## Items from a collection
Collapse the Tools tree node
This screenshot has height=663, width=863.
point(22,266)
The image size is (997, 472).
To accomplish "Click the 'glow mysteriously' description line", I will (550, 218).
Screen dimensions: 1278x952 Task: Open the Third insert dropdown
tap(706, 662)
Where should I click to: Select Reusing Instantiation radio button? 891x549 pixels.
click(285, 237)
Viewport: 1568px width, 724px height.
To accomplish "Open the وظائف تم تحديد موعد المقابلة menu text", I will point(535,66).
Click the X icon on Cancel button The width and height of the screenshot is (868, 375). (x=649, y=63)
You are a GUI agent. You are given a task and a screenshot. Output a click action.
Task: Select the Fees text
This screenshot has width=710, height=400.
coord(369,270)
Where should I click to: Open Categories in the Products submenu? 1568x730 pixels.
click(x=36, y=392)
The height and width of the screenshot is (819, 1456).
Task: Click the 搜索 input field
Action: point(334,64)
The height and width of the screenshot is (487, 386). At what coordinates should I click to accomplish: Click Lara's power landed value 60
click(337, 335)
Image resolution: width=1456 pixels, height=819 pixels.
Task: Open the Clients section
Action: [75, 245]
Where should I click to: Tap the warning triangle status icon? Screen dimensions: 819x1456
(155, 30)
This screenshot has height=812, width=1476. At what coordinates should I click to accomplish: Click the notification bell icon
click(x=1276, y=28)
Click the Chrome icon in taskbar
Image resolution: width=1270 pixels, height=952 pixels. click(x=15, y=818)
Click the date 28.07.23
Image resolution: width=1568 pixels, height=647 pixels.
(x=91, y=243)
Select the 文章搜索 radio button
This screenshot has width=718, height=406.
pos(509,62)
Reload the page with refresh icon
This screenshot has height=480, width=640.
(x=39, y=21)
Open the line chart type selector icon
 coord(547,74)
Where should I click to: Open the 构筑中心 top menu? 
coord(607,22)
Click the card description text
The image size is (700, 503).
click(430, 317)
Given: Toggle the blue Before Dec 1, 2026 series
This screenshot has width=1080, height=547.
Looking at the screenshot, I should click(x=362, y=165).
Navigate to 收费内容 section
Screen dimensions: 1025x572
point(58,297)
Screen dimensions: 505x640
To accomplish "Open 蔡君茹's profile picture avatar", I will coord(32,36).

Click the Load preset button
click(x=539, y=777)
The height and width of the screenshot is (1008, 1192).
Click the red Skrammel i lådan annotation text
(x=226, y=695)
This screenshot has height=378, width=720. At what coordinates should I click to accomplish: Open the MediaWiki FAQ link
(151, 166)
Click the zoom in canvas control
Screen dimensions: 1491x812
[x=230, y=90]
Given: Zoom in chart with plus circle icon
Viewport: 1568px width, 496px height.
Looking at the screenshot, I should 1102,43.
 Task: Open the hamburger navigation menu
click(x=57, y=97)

## Problem to work on
Could you reproduce the items word for word, starting at the line that contains "Where should I click to: Open the" and ending after the line that contains "click(x=539, y=777)"?

## Problem solution
Where should I click to: Open the 构筑中心 top menu? 
coord(607,22)
Click the card description text
The image size is (700, 503).
click(430, 317)
Given: Toggle the blue Before Dec 1, 2026 series
This screenshot has width=1080, height=547.
Looking at the screenshot, I should click(x=362, y=165).
Navigate to 收费内容 section
Screen dimensions: 1025x572
point(58,297)
Screen dimensions: 505x640
To accomplish "Open 蔡君茹's profile picture avatar", I will coord(32,36).

Click the Load preset button
click(x=539, y=777)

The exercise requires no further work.